Simultaneous measurements of serum AFP, GPC-3 and HCCR for diagnosing hepatocellular carcinoma

Abstract

Background/aims: Hepatocellular carcinoma (HCC) is a prevalent malignant tumor. Tumor markers are very useful in early diagnosis; however a single marker is rather limited. We launched a test to increase the diagnostic sensitivity through the combined detection.

Methodology: Serum concentration of three tumor-markers, Glypican-3 (GPC-3), Human-Cervical-Cancer-Oncogene (HCCR) and a-fetoprotein (AFP), were determined in 189 samples: 101 cases of HCC, 40 cases of cirrhosis, 18 cases of hepatitis and 30 cases of control healthy donors. Every marker was evaluated for its diagnostic value by one-way-analysis-of-variance and receiver-operating-characteristics analysis.

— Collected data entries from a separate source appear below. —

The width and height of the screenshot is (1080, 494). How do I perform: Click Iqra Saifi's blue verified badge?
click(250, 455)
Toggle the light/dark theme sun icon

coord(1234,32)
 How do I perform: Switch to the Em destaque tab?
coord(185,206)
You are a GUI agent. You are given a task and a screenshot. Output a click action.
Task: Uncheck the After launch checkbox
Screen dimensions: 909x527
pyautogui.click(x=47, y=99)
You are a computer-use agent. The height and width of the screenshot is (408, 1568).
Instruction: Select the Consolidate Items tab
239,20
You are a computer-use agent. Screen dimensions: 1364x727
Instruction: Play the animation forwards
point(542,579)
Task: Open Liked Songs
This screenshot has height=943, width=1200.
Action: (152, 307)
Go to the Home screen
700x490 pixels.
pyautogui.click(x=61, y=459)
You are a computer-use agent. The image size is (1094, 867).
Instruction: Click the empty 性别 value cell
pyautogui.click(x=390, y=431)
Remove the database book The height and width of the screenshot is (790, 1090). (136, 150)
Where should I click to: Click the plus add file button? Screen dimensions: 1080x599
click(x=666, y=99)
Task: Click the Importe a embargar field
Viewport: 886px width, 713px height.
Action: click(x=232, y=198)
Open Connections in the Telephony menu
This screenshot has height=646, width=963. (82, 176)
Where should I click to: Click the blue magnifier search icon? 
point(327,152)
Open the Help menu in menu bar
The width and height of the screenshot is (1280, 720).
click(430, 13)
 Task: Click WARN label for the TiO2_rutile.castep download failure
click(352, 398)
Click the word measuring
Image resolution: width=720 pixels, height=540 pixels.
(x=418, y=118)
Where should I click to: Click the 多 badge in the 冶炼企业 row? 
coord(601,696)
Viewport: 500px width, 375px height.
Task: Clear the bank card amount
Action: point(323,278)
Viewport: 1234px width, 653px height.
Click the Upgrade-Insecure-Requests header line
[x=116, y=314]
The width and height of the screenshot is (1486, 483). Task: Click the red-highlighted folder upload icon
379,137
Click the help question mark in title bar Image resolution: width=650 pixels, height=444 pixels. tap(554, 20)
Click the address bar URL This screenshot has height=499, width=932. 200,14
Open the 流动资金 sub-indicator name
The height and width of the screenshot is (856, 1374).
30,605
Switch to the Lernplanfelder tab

Results: GPC-3 was the best marker with an area under the curve (AUC) of 0.892; using 26.8ng/mL as the cut-off for HCC diagnosis, GPC-3 has a sensitivity of 51.5% and maintains a specificity of 92.8%. HCCR, with an AUC of 0.831, can reach a sensitivity of 22.8% and maintain a specificity of 90.9% if the cut-off is set as 58.8mAU/mL. With an AUC of 0.827, the efficacy and sensitivity of AFP were 36.6% and 98.5% when using 199.3ng/mL as the cut-off. No significant correlation was found between these three markers. Simultaneously detecting three markers can significantly increases the sensitivity to 80.2%, much higher than AFP alone.

Conclusions: GPC-3 and HCCR are useful tumor markers complementary to AFP for clinical diagnosis of HCC.